PII-080 - POPULATION PHARMACOKINETIC/PHARMACODYNAMIC (PK/PD) MODELING AND SIMULATION FOR TIGULIXOSTAT, A NOVEL XANTHINE OXIDASE INHIBITOR FOR THE TREATMENT OF GOUT WITH HYPERURICEMIA.

W. Denney¹, M. Lee², N. Lee², H. Jun², J. Seo², J. Lee²; ¹Human Predictions, Cambridge, MA, USA, ²LG Chem, Seoul, South Korea.

Background: Tigulixostat is a novel non-purine selective xanthine oxidase inhibitor currently under development as a treatment of hyperuricemia in adults with gout. Population PK/PD models were developed to describe PK of tigulixostat and its effect on serum uric acid (sUA).
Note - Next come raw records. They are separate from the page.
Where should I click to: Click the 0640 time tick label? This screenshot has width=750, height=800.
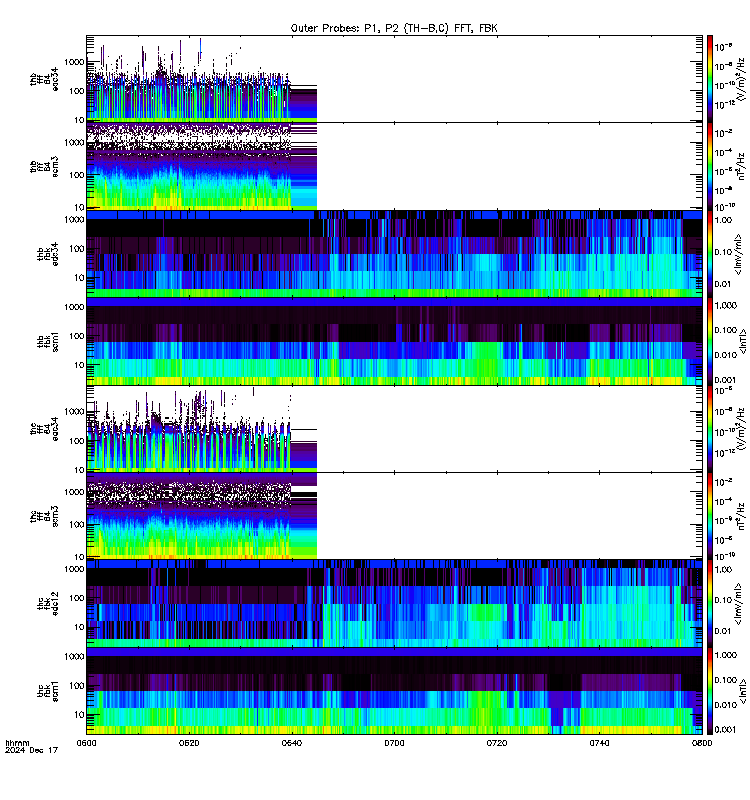(291, 743)
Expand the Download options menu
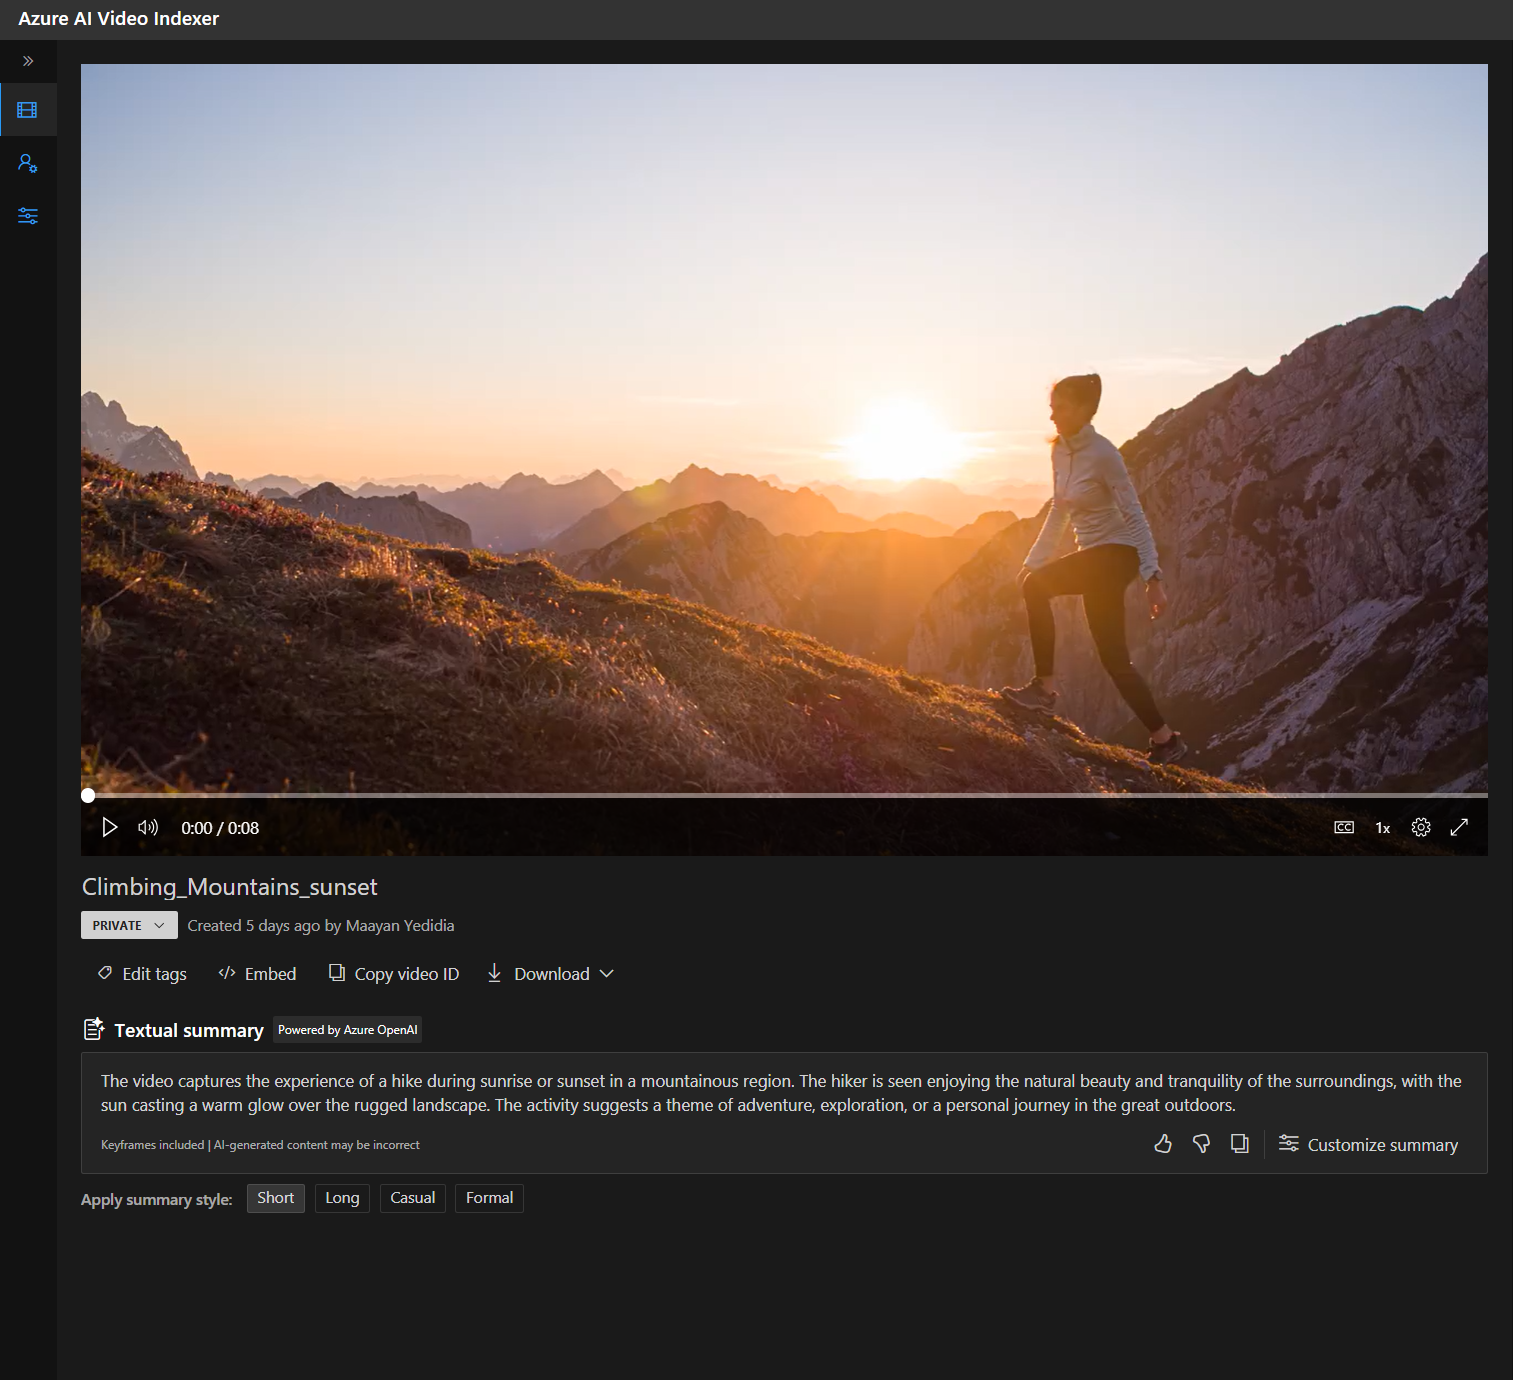1513x1380 pixels. 549,973
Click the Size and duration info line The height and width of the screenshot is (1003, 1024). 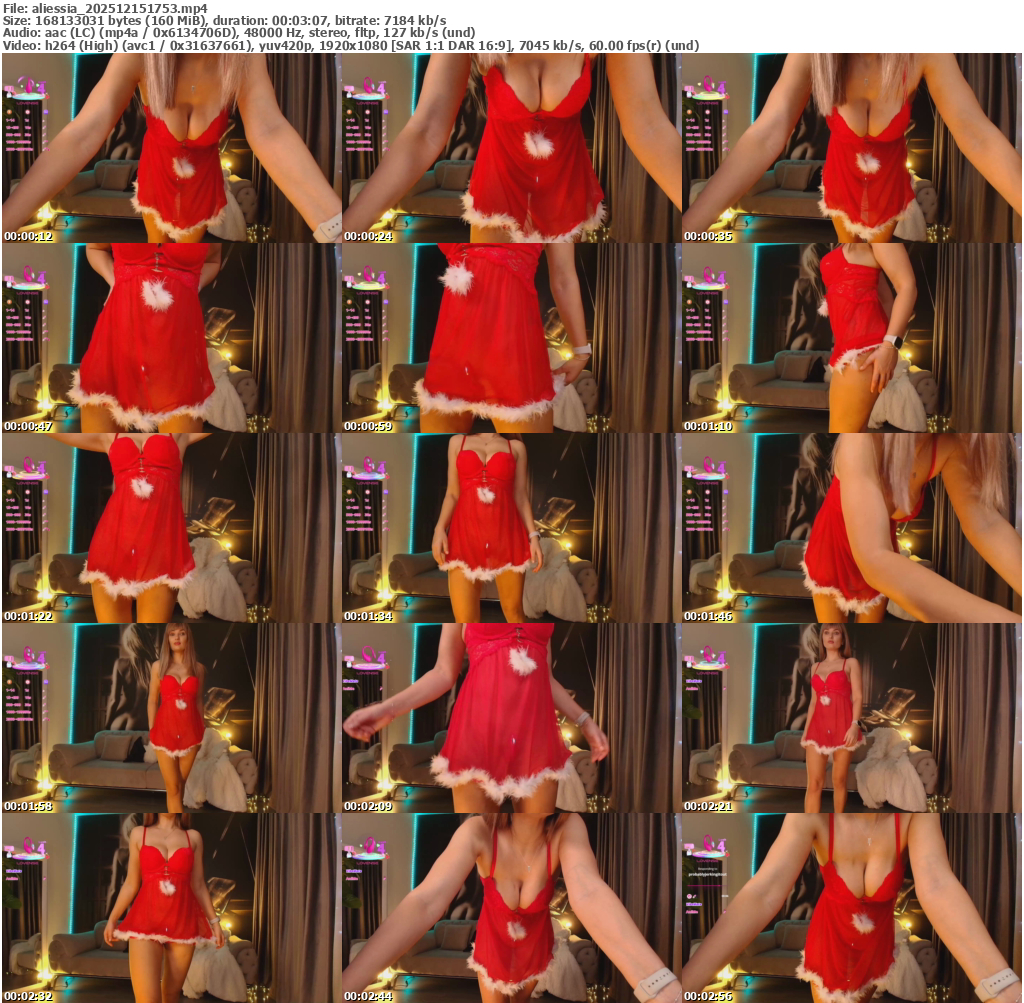tap(225, 20)
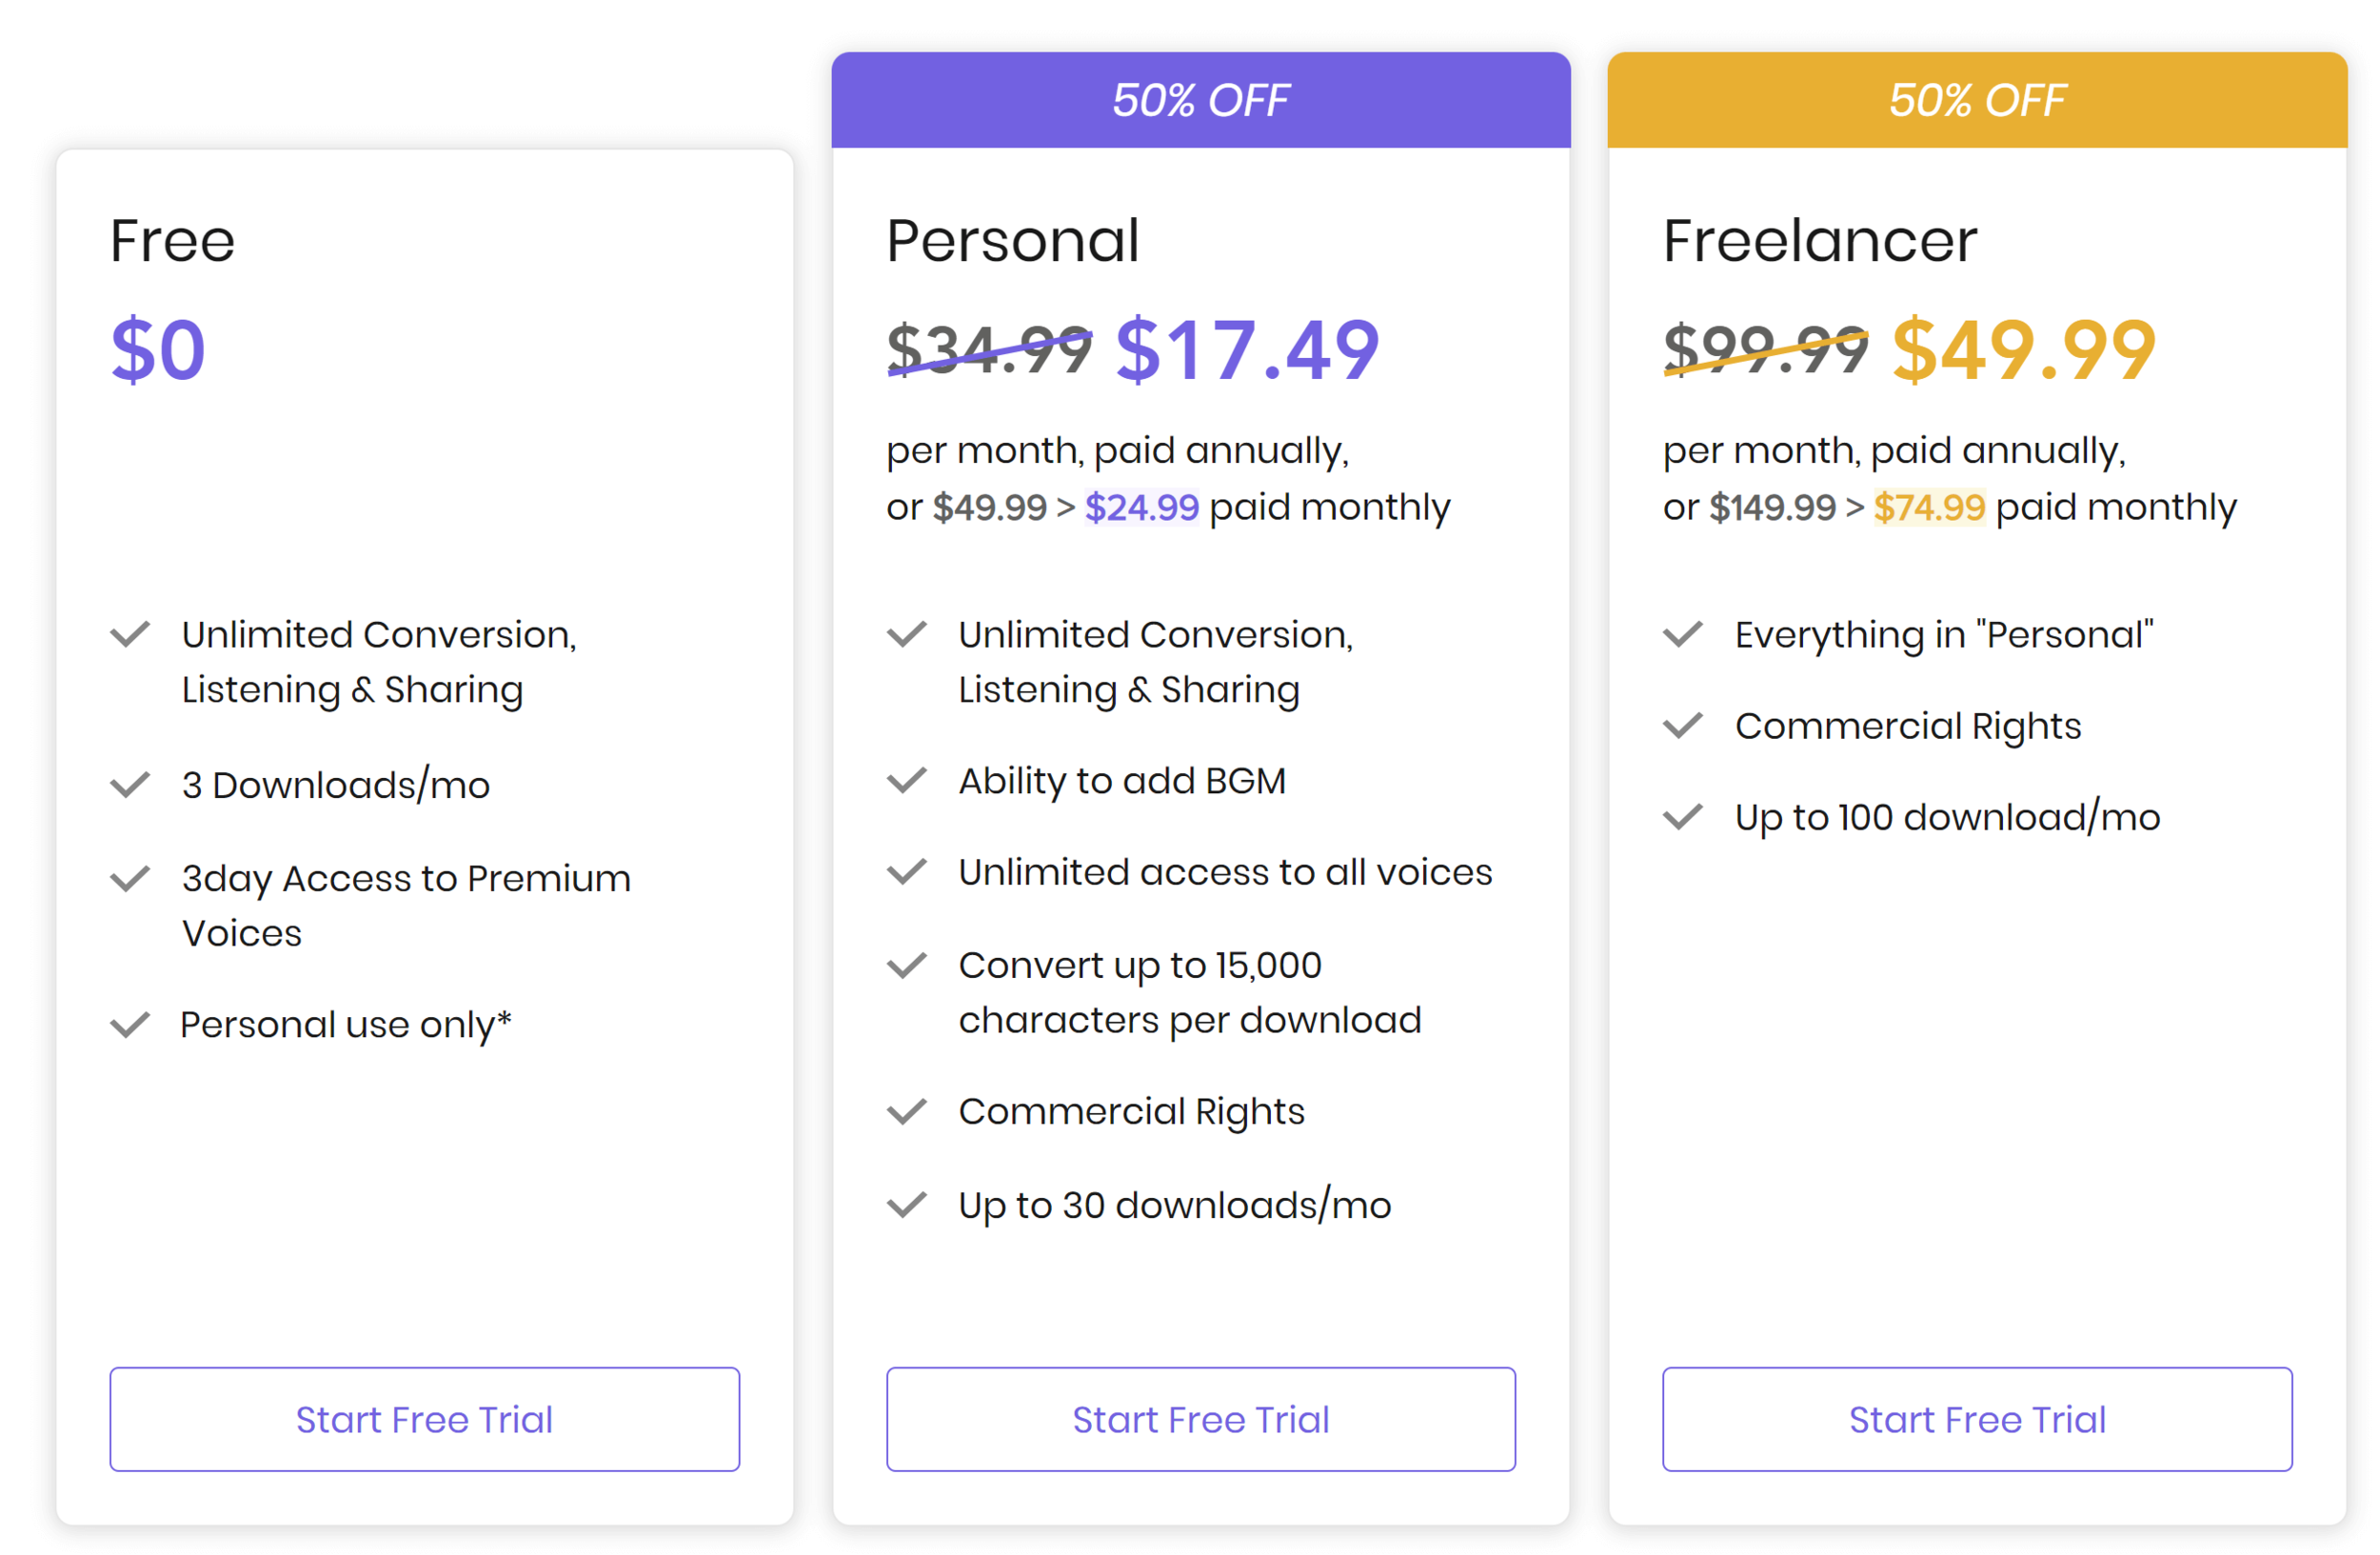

Methods: The PK/ PD data from a total of 5 Phase 1 studies in healthy subjects, and one Phase 2 study in patients with gout were utilized for the development of population PK and PK/PD models. The pooled data included PK/PD with single and multiple oral dosing of tigulixostat (10 to 800 mg in healthy subjects; 50, 100, and 200 mg in patients). The models were estimated using NONMEM (version 7.5) with first-order conditional estimation with interaction. The best structural model was selected based on biological relevance, objective function value and goodness of fit. Following modeling, clinical trial simulations (CTS) was performed to estimate the dose responsive PK and PD.

Results: Tigulixostat PK was well characterized with a first-order absorption, two-compartment model with absorption lag time and allometric scaling of body weight on clearance and volume of distribution. The best PD model was a proportional Emax model of sUA formation rate with sUA baseline and elimination rate estimated for the sUA compartment. CTS found that doses of 75 mg tigulixostat and above were generally better than 300 mg allopurinol and titrated allopurinol for achieving < 5 or < 6 mg/dL sUA. Depending on the sUA target concentration, the CTS illustrated that the doses of >150 mg tigulixostat may be superior to allopurinol.

Conclusion: The models reasonably well described the tigulixostat PK and PD. CTS supported that tigulixostat is likely to be more efficacious than allopurinol. The models will be used to facilitate dose selection for further studies.